Written task A:
In the poetry reading notice below, swap "Oakland" for "Shadyside" and write out the passage starting with "One of Pittsburgh’s" and going on through "412-622-8866 or www.pittsburghlectures.org.".

———

One of Pittsburgh’s most venerable voices reads tonight, along with a distinguished visitor. Pittsburgh Arts & Lectures’ Poets on Tour features Samuel Hazo, a prolific poet, former State Poet Laureate and head of Pittsburgh’s long-running International Poetry Forum. Joining Hazo at the Carnegie Lecture Hall is Parneshia Jones, a Gwendolyn Brooks Poetry Award-winner and poetry editor at Chicago’s Northwestern University Press. A book-signing and reception follow. BO 6 p.m. 4400 Forbes Ave., Oakland. Free. Register at 412-622-8866 or www.pittsburghlectures.org.

———

Written task B:
Print the lines of the records below exactly, starting with the line with "Open the Alpha menu" and going on through the line with "Image resolution: width=1460".

Input rows:
———

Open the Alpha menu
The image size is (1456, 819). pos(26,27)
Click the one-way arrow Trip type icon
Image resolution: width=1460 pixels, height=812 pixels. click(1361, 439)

———

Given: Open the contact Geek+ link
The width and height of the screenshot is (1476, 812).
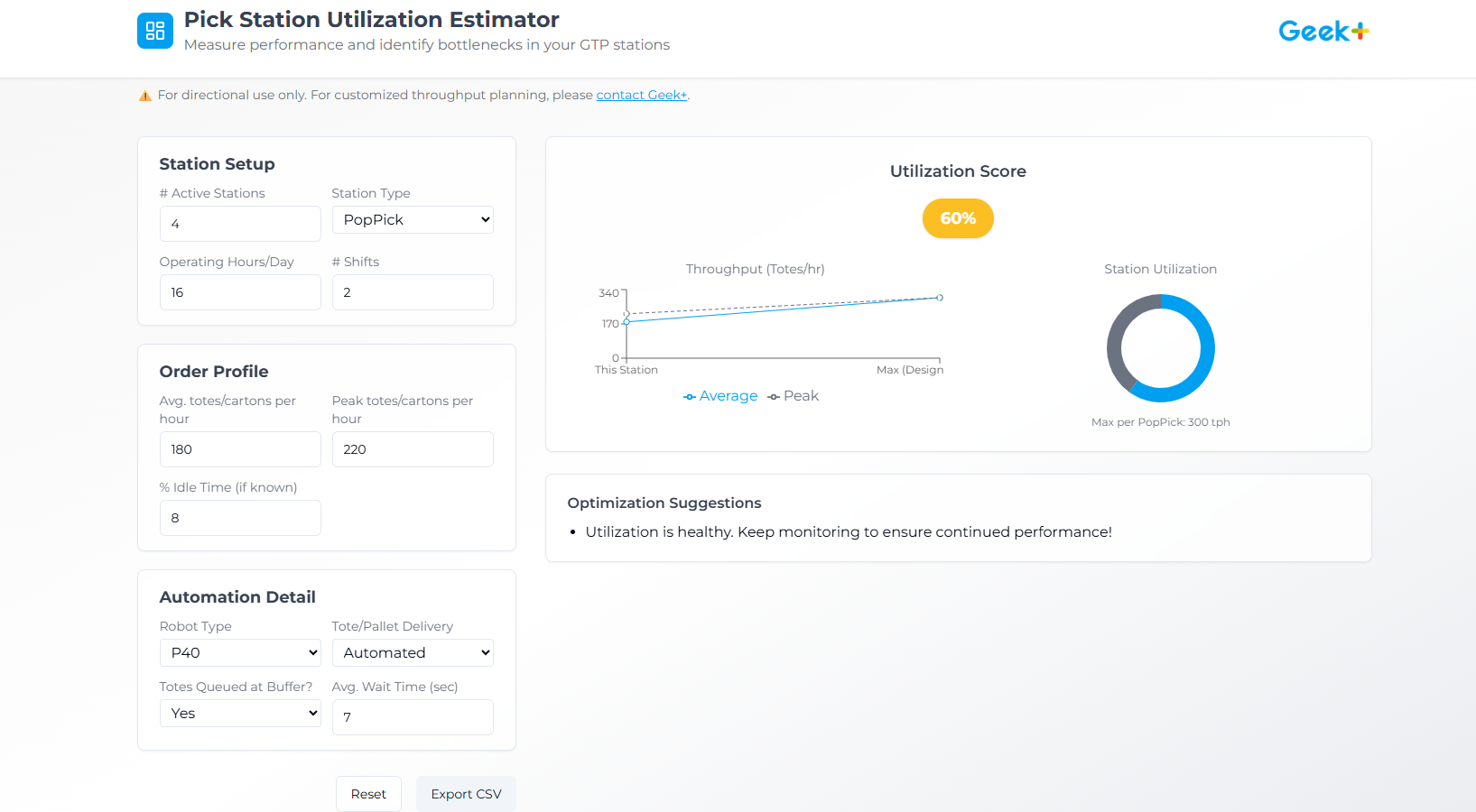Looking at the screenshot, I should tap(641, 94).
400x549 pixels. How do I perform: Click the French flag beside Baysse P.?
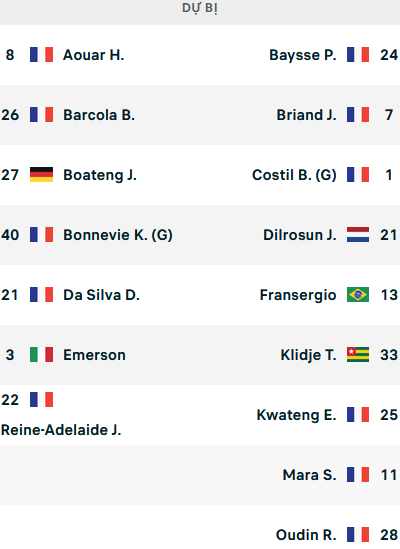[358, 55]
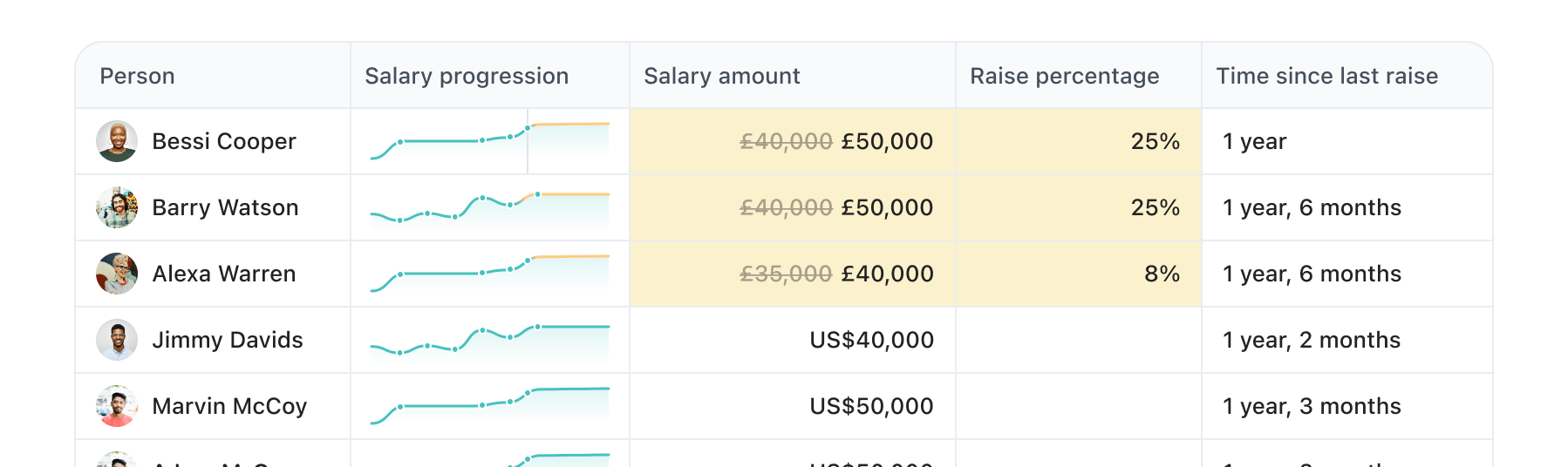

———

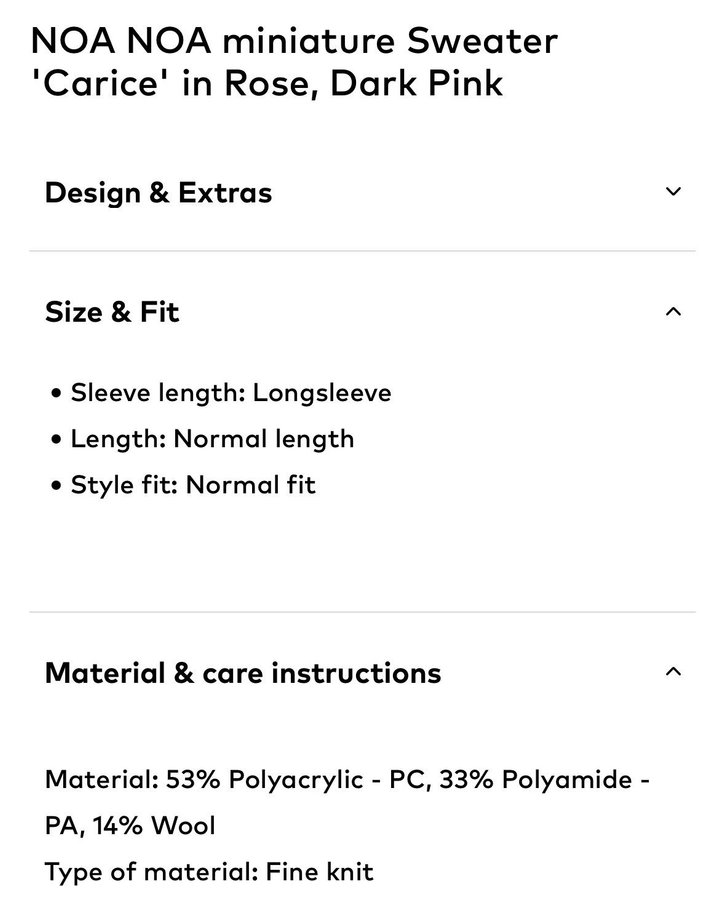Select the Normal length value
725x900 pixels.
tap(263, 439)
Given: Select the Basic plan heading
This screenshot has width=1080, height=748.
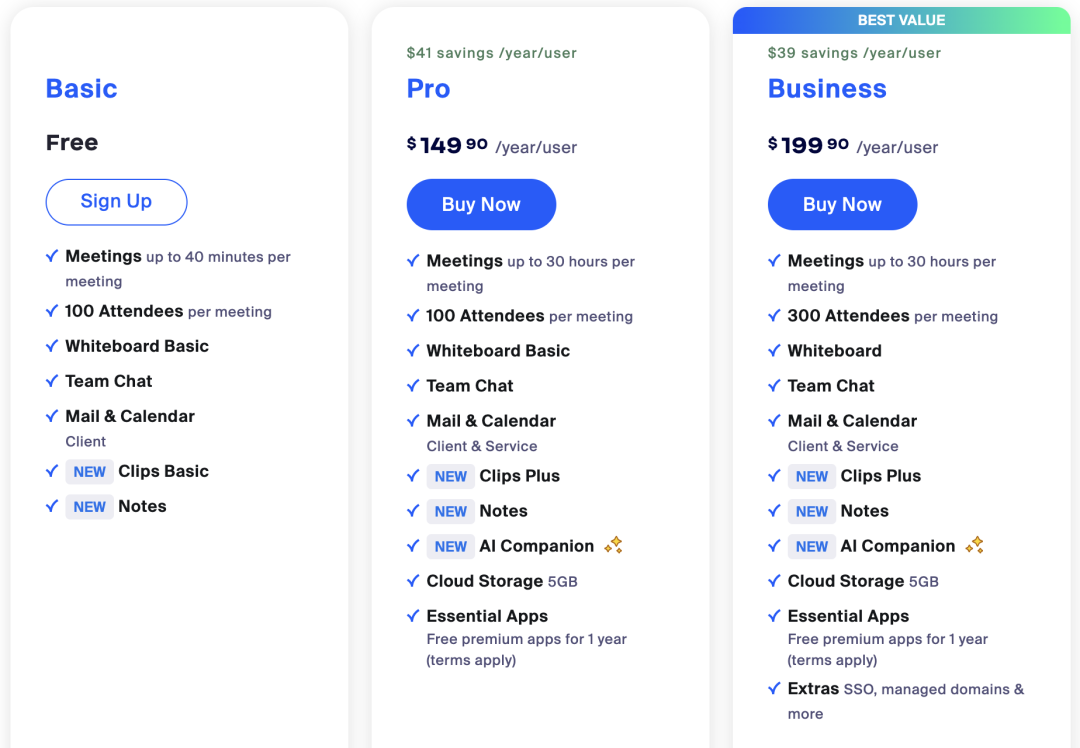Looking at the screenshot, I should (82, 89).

———

Expected answer A:
One of Pittsburgh’s most venerable voices reads tonight, along with a distinguished visitor. Pittsburgh Arts & Lectures’ Poets on Tour features Samuel Hazo, a prolific poet, former State Poet Laureate and head of Pittsburgh’s long-running International Poetry Forum. Joining Hazo at the Carnegie Lecture Hall is Parneshia Jones, a Gwendolyn Brooks Poetry Award-winner and poetry editor at Chicago’s Northwestern University Press. A book-signing and reception follow. BO 6 p.m. 4400 Forbes Ave., Shadyside. Free. Register at 412-622-8866 or www.pittsburghlectures.org.

Expected answer B:
Open the Alpha menu
The image size is (1456, 819). pos(26,27)
Click the one-way arrow Trip type icon
Image resolution: width=1460 pixels, height=812 pixels. click(1361, 439)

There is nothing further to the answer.